Project

HR Workday Data Pipeline

COMPLETE

Simulated Workday HR data generator and AWS deployment pipeline for a 10,000-employee organization.

Overview

A standalone project providing a complete data generation and cloud deployment pipeline for Workday-style HR data. The generator creates realistic transactional HR datasets for a simulated 10,000-employee North American financial services organization, producing 40,000+ transactions across multiple data domains.
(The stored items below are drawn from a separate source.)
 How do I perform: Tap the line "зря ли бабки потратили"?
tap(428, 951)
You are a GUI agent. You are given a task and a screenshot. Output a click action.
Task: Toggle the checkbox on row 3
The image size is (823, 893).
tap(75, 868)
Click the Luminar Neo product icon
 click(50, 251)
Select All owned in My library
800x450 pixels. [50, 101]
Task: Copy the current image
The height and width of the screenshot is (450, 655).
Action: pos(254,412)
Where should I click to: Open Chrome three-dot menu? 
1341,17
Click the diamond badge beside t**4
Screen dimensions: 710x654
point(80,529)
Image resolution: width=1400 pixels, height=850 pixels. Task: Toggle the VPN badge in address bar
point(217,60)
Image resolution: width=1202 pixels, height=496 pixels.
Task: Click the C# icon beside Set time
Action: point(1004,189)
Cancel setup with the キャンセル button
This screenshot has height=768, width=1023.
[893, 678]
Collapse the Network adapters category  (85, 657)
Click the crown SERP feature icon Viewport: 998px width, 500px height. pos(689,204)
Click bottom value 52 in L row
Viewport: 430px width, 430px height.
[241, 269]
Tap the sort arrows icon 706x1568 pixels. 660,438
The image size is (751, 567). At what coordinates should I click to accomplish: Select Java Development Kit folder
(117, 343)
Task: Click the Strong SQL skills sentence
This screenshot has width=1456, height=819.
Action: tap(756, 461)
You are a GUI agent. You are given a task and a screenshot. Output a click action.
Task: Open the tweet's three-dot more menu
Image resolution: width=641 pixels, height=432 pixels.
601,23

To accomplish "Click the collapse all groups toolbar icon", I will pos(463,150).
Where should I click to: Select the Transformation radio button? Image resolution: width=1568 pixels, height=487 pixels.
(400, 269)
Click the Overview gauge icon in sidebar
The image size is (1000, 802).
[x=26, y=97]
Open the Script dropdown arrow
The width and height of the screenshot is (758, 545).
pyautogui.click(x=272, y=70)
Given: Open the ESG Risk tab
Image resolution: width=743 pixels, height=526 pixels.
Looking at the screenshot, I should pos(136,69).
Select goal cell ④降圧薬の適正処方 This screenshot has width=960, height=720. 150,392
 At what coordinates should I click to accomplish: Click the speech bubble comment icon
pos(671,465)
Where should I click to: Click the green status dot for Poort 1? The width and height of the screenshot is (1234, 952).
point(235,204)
The AWS deployment component provides full infrastructure-as-code for S3, Glue, and Redshift Serverless.

Data Model

core_hr_employees
10K

Non-transactional employee master data

job_movement_transactions
7K

Hires, promotions, terminations, moves

compensation_change_transactions
20K

Merit increases, market adjustments, equity

worker_movement_transactions
13K

Transfers, relocations, org changes

Total: 40,000+ transactions over 1 year

Architecture

The pipeline follows a two-stage approach:

Data Generation: Python-based generator using Faker and NumPy to produce Workday-style CSV files with realistic organizational hierarchies (Business Unit → Division → Department → Team), compensation structures, and temporal patterns

AWS Deployment: CloudFormation-based infrastructure including encrypted S3 storage, Redshift Serverless with optimized table design, Glue ETL jobs using native COPY commands, and daily automated scheduling with full IAM role definitions

Tools & Technologies

AWS S3 AWS Redshift Serverless AWS Glue AWS CloudFormation Python Faker NumPy Pandas Workday

Key Artifacts

Governance Notes

This project generates entirely synthetic HR data using statistical distributions modeled on publicly available workforce statistics. No real employee data, proprietary Workday configurations, or confidential organizational information was used. The organizational structure, compensation bands, and demographic distributions are fictional.